Camptothecin (CPT) is an anticancer agent that kills cells by converting DNA topoisomerase I into a DNA-damaging agent. Although CPT and its derivatives are now being used to treat tumors in a variety of clinical protocols, the low water solubility of the drug and its unique pharmacodynamics and reactivity in vivo limit its delivery to cancer cells. To increase the anticancer efficacy of CPT a special drug delivery system is needed.
To synthesize a novel camptothecin-poly(ethylene glycol) conjugate (CPT-PEG) which includes biotin as a moiety to enhance nonspecific and/or targeted uptake via the sodium-dependent multivitamin transporter (SMVT) and to evaluate its anticancer activity and apoptosis induction.
CPT-PEG and CPT-PEG-biotin conjugates were synthesized and studied in vitro in A2780 sensitive and A2780/AD multidrug-resistant human ovarian carcinoma cells. Cytotoxicity, apoptosis induction, expression of genes encoding BCL-2 and apoptotic protease-activating factor 1 (APAF-1) proteins and caspases 3 and 9 as well as caspase activity were measured.RESULTS. We found that the conjugation of CPT with a simple linear PEG polymer led to a more than 12-fold enhancement of CPT toxicity in both sensitive and multidrug-resistant cells. Biotinylation of the PEG led to a further increase in CPT toxicity (5.2 times in sensitive and 2.1 times in multidrug-resistant cells) compared to the nonbiotinylated CPT-PEG conjugate. As a result, the cytotoxicity of the CPT-PEG-biotin conjugate increased more than 60 times in sensitive and almost 30 times in resistant cells, probably by enhancing nonspecific passive and/or SMVT-mediated uptake. In contrast, the same amounts of PEG and PEG-biotin conjugates without CPT did not induce cell death in either sensitive or resistant cells. Further analysis showed that the biotinylated CPT-PEG conjugate induced apoptosis more significantly than the same equivalent concentrations of free CPT or nonbiotinylated CPT-PEG. The enhancement of proapoptotic activity was achieved by the overexpression of genes encoding the APAF-1, and caspases 3 and 9, increasing caspase activity and simultaneously downregulating the BCL-2 gene.
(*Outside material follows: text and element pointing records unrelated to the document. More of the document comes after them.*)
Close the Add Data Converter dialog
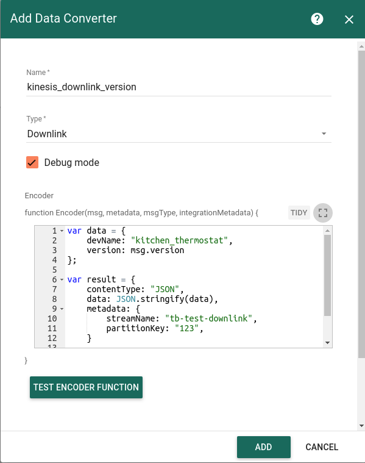coord(349,20)
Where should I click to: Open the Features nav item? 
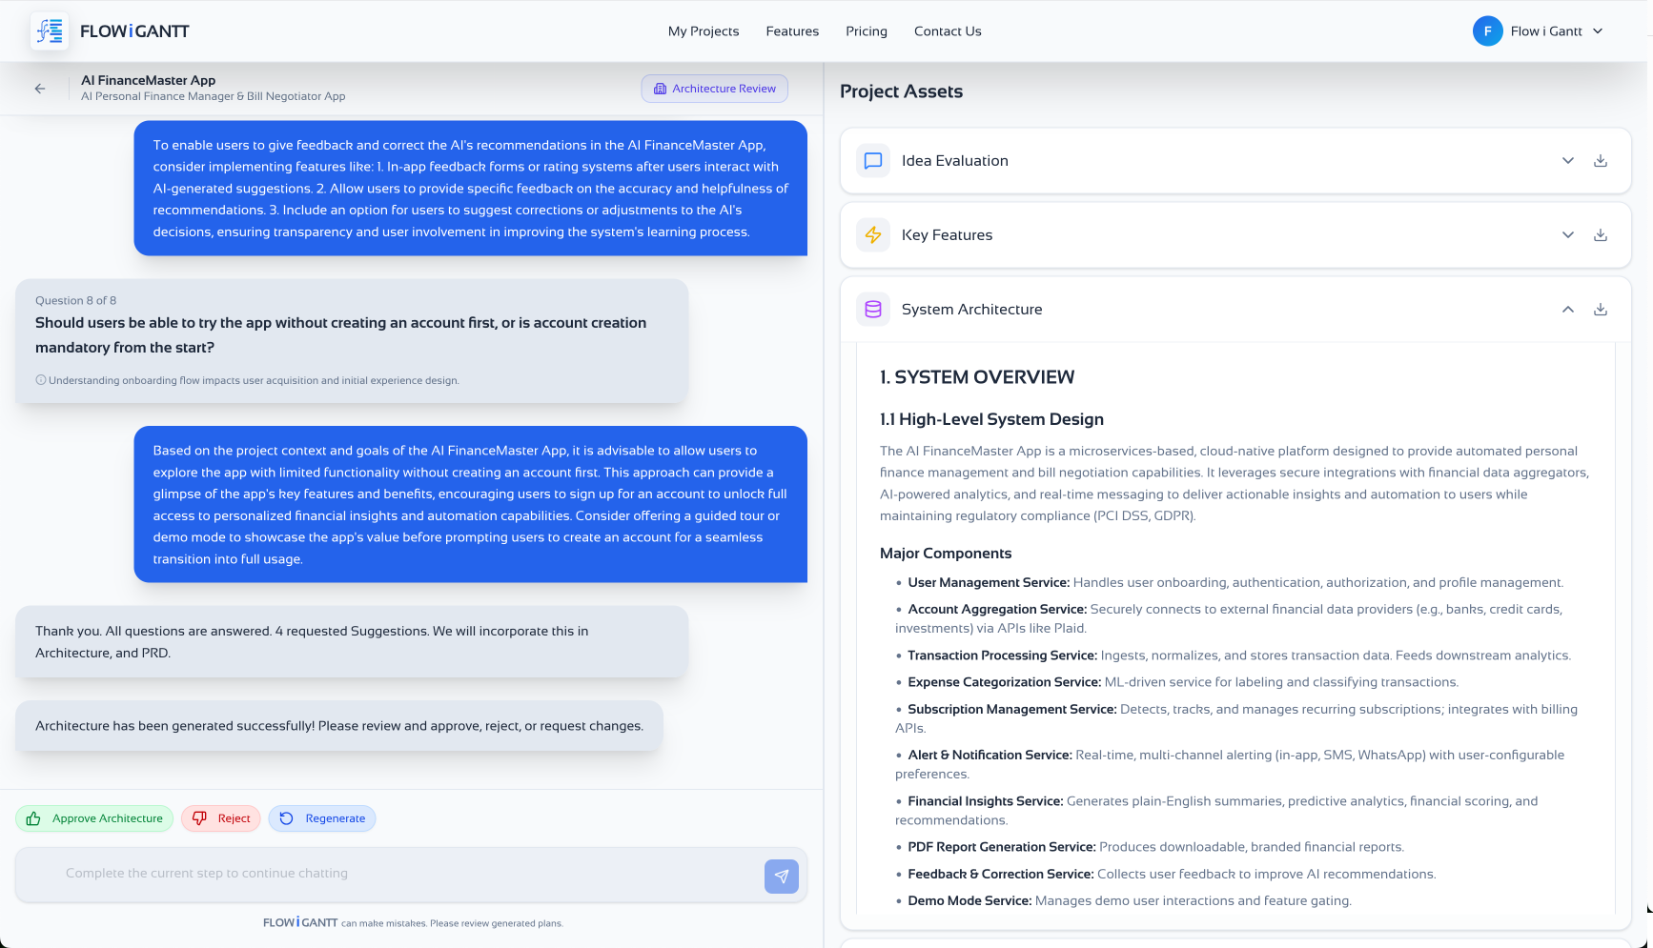(791, 31)
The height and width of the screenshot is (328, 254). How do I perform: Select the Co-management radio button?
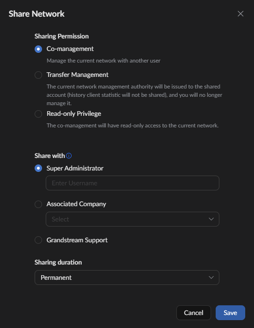click(x=38, y=49)
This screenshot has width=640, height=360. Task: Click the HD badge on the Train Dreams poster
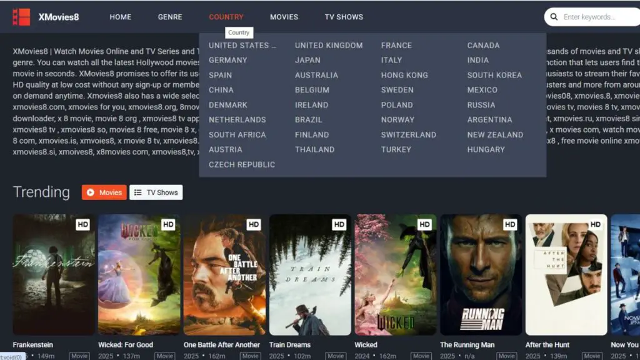[340, 224]
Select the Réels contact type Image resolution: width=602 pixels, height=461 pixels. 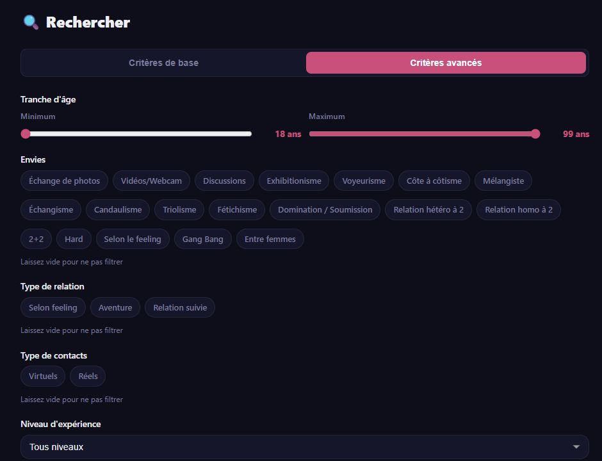tap(88, 376)
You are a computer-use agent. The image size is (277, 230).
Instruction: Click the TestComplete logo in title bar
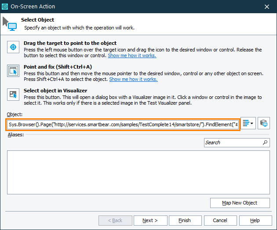tap(5, 7)
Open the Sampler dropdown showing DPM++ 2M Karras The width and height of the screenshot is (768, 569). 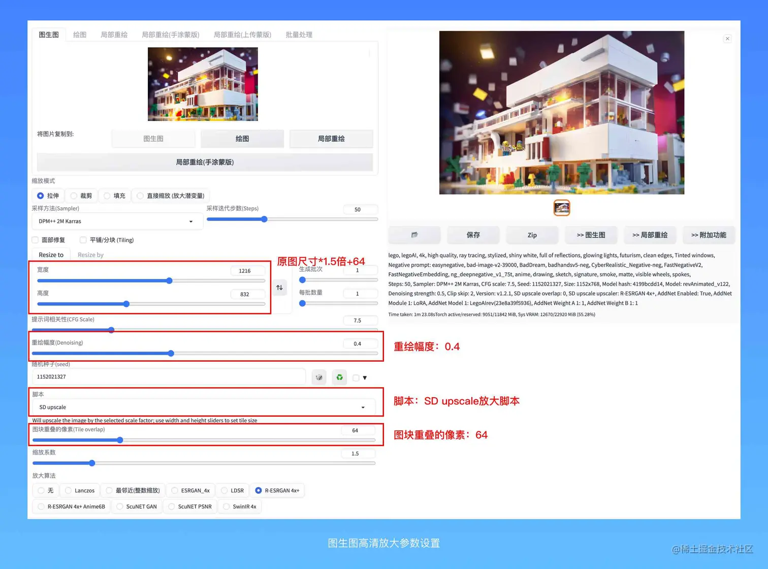point(117,221)
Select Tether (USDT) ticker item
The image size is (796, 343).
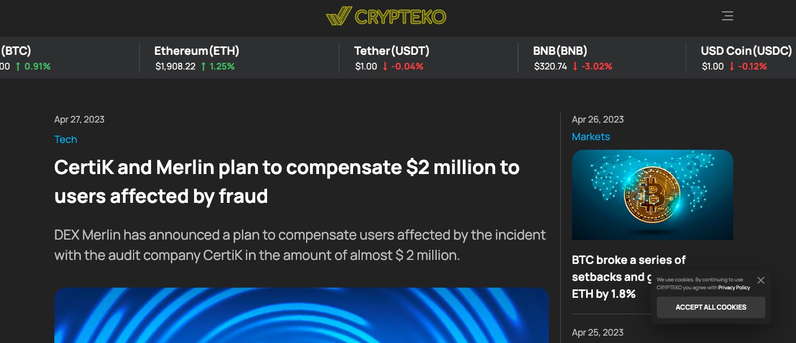click(x=391, y=58)
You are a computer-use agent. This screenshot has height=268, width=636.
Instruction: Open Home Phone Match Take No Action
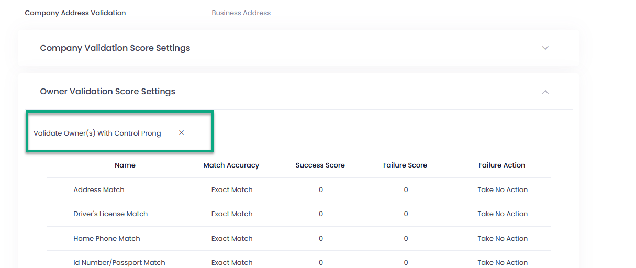[x=503, y=239]
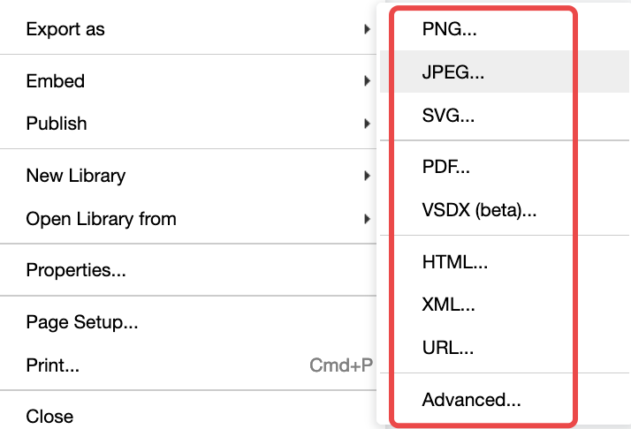This screenshot has height=429, width=631.
Task: Select the JPEG... export option
Action: click(452, 72)
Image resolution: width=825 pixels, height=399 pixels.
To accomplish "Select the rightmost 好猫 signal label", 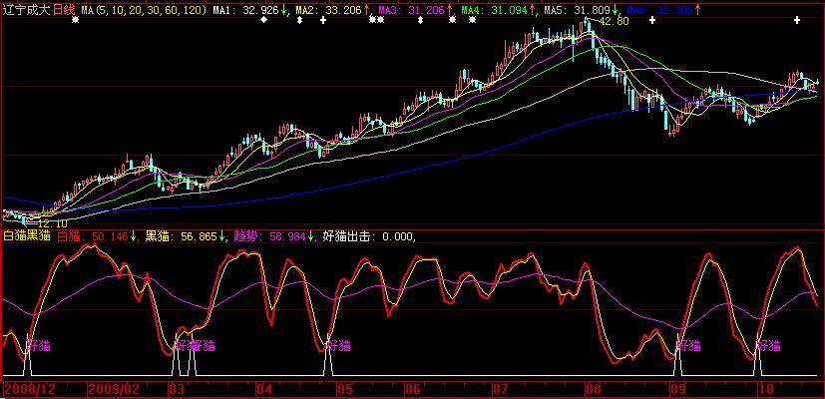I will point(768,345).
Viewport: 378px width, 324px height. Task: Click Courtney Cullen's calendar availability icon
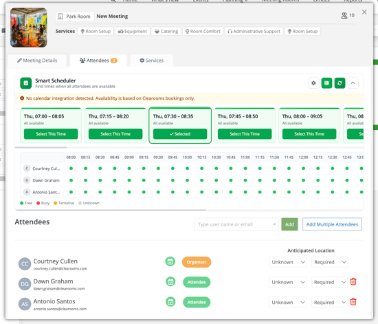[x=170, y=261]
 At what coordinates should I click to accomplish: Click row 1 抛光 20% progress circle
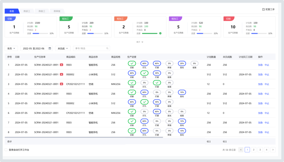tap(182, 63)
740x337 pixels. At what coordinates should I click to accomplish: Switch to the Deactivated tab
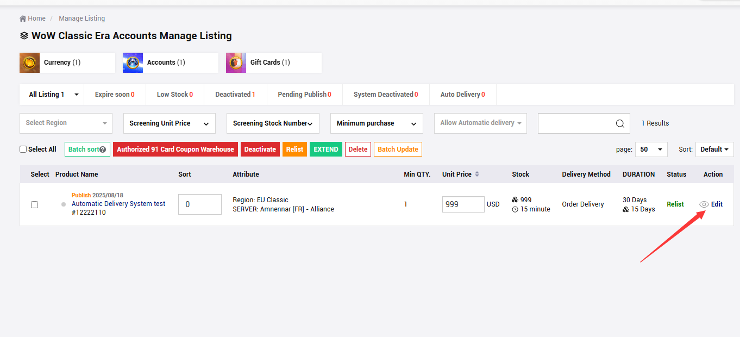click(235, 95)
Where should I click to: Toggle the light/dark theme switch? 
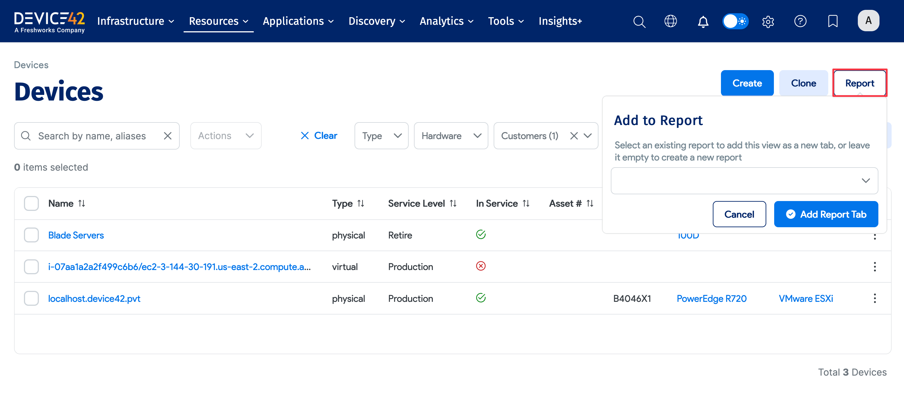[x=735, y=21]
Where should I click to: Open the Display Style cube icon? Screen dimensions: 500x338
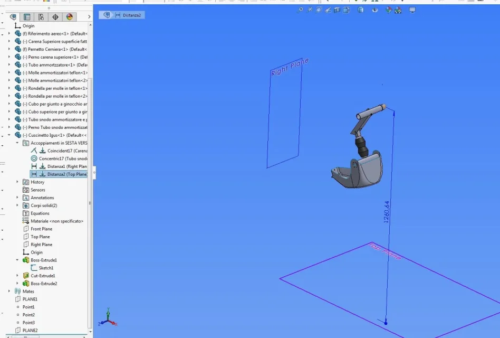pos(361,10)
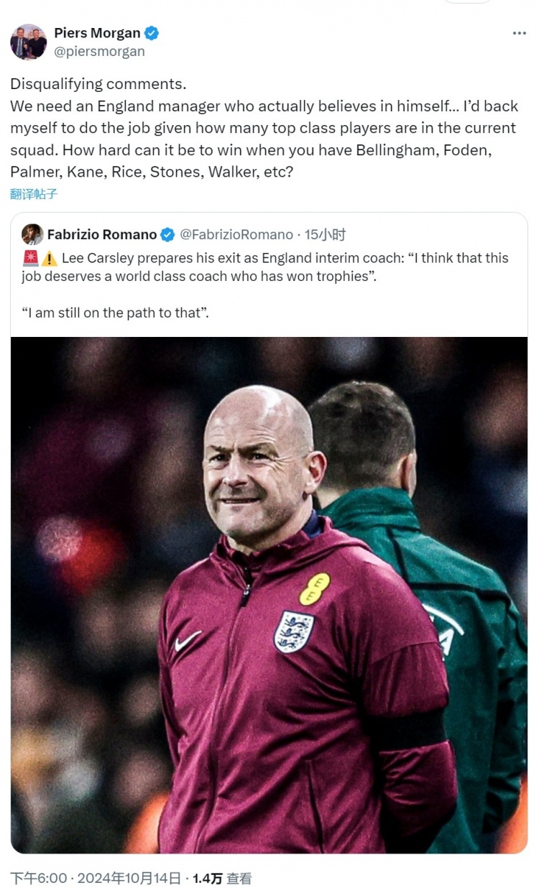Image resolution: width=539 pixels, height=888 pixels.
Task: Click the "I am still on the path" quote text
Action: click(115, 313)
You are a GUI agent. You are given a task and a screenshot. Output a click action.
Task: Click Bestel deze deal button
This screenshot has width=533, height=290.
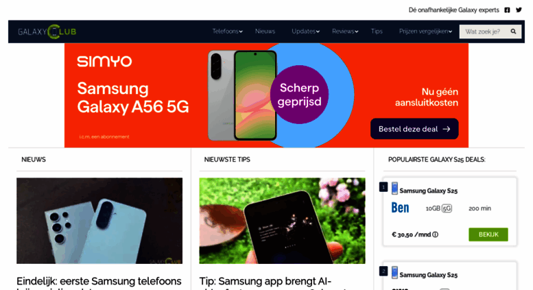[414, 129]
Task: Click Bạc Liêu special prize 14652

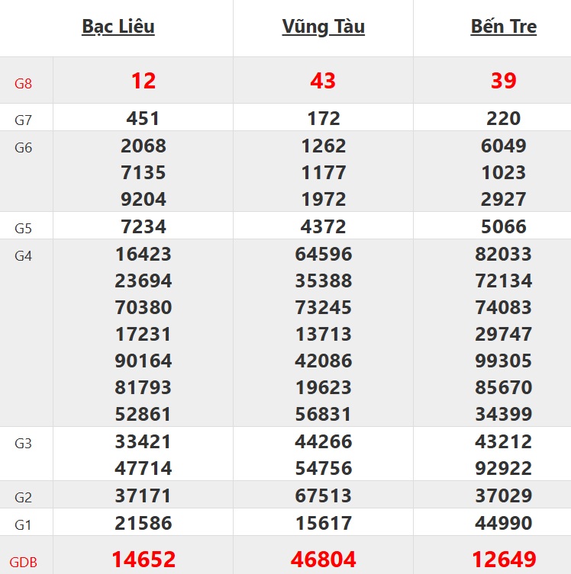Action: coord(144,560)
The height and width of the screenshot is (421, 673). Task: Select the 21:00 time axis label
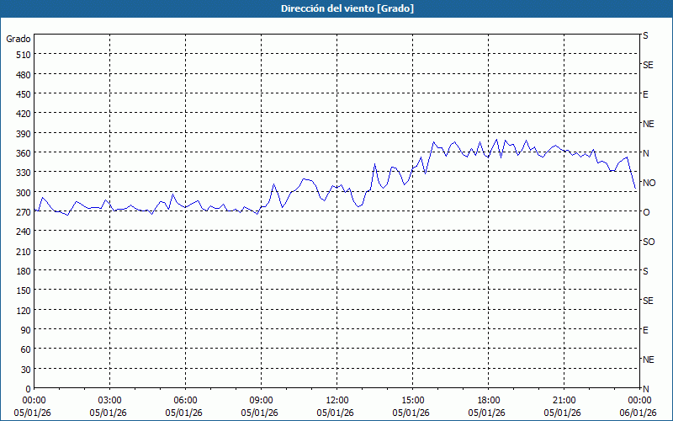coord(564,400)
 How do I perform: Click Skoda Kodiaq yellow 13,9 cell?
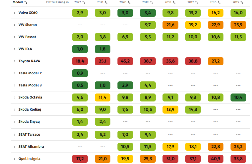[170, 109]
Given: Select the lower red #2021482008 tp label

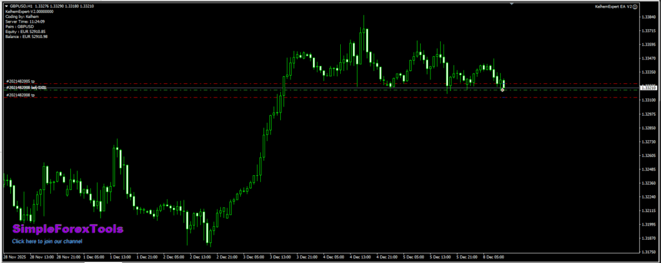Looking at the screenshot, I should pos(20,95).
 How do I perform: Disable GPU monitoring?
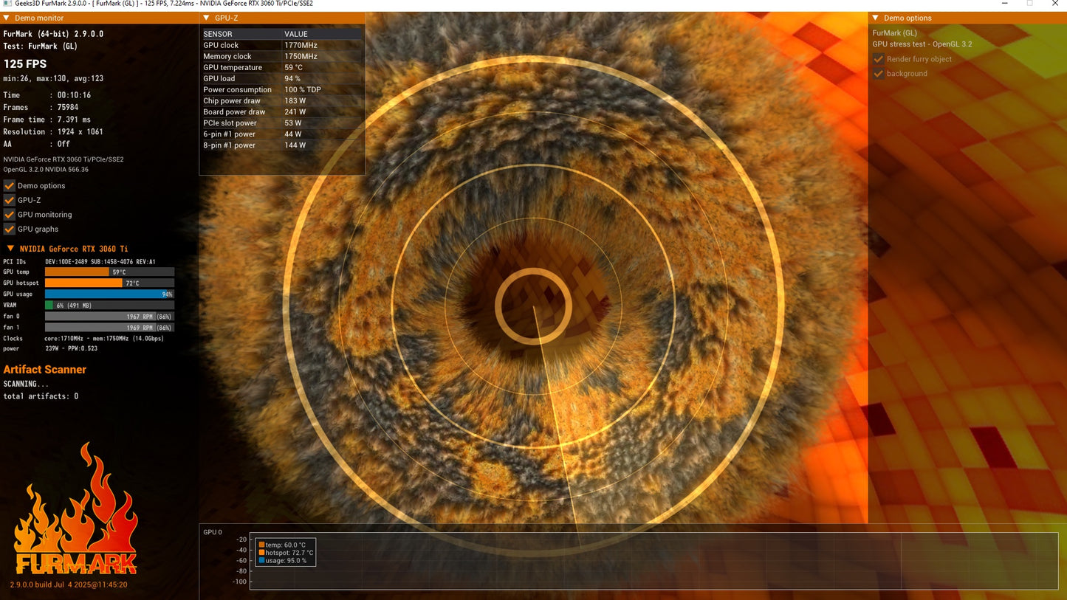pos(9,215)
The results obtained demonstrate that the binding of CPT to PEG/PEG-biotin polymers increases its cytotoxicity, ability to induce apoptosis by the activation of caspase-dependent cell death signaling pathway and simultaneous suppression of antiapoptotic cellular defense. This suggests that the targeting approach utilizing transporters such as SMVT may substantially improve the delivery of CPT and its anticancer activity by enhancing cellular permeability and possibly retention of CPT.